Each record must reappear in the answer exactly as it is written.

BEGIN DATA RECORDS

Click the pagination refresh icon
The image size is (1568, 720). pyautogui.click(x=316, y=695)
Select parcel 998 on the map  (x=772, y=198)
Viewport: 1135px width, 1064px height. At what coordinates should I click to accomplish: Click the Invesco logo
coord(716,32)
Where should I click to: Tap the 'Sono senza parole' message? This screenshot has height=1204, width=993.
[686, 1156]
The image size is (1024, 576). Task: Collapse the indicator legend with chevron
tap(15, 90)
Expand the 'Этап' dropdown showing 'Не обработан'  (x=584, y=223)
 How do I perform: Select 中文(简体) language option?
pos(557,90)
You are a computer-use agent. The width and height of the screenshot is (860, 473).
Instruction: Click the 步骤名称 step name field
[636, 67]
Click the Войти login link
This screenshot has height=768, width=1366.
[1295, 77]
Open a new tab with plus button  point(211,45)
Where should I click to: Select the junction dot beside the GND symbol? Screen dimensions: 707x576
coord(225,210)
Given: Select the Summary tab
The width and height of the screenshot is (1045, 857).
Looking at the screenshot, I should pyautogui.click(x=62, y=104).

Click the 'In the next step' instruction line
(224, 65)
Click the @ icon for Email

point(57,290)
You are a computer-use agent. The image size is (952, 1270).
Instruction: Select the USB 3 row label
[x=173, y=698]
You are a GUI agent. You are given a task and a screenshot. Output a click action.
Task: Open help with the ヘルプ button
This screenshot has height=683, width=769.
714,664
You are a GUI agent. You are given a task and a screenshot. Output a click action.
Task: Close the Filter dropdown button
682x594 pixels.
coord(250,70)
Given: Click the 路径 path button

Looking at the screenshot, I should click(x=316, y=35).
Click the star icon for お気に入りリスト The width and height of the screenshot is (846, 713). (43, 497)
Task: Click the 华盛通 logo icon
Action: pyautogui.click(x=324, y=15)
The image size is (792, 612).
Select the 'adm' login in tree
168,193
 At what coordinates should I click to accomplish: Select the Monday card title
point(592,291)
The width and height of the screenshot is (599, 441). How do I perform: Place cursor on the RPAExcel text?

END DATA RECORDS

» FINISHED EXERCISE:
Click the pagination refresh icon
The image size is (1568, 720). pyautogui.click(x=316, y=695)
Select parcel 998 on the map  (x=772, y=198)
Viewport: 1135px width, 1064px height. At what coordinates should I click to accomplish: Click the Invesco logo
coord(716,32)
Where should I click to: Tap the 'Sono senza parole' message? This screenshot has height=1204, width=993.
[686, 1156]
The image size is (1024, 576). Task: Collapse the indicator legend with chevron
tap(15, 90)
Expand the 'Этап' dropdown showing 'Не обработан'  (x=584, y=223)
 How do I perform: Select 中文(简体) language option?
pos(557,90)
You are a computer-use agent. The width and height of the screenshot is (860, 473).
Instruction: Click the 步骤名称 step name field
[636, 67]
Click the Войти login link
This screenshot has height=768, width=1366.
[1295, 77]
Open a new tab with plus button  point(211,45)
Where should I click to: Select the junction dot beside the GND symbol? Screen dimensions: 707x576
coord(225,210)
Given: Select the Summary tab
The width and height of the screenshot is (1045, 857).
Looking at the screenshot, I should pyautogui.click(x=62, y=104).

Click the 'In the next step' instruction line
(224, 65)
Click the @ icon for Email

point(57,290)
You are a computer-use agent. The image size is (952, 1270).
Instruction: Select the USB 3 row label
[x=173, y=698]
You are a GUI agent. You are given a task and a screenshot. Output a click action.
Task: Open help with the ヘルプ button
This screenshot has height=683, width=769.
714,664
You are a GUI agent. You are given a task and a screenshot. Output a click action.
Task: Close the Filter dropdown button
682x594 pixels.
coord(250,70)
Given: Click the 路径 path button

Looking at the screenshot, I should click(x=316, y=35).
Click the star icon for お気に入りリスト The width and height of the screenshot is (846, 713). (43, 497)
Task: Click the 华盛通 logo icon
Action: pyautogui.click(x=324, y=15)
The image size is (792, 612).
Select the 'adm' login in tree
168,193
 At what coordinates should I click to accomplish: Select the Monday card title
point(592,291)
The width and height of the screenshot is (599, 441). How do I perform: Place cursor on the RPAExcel text?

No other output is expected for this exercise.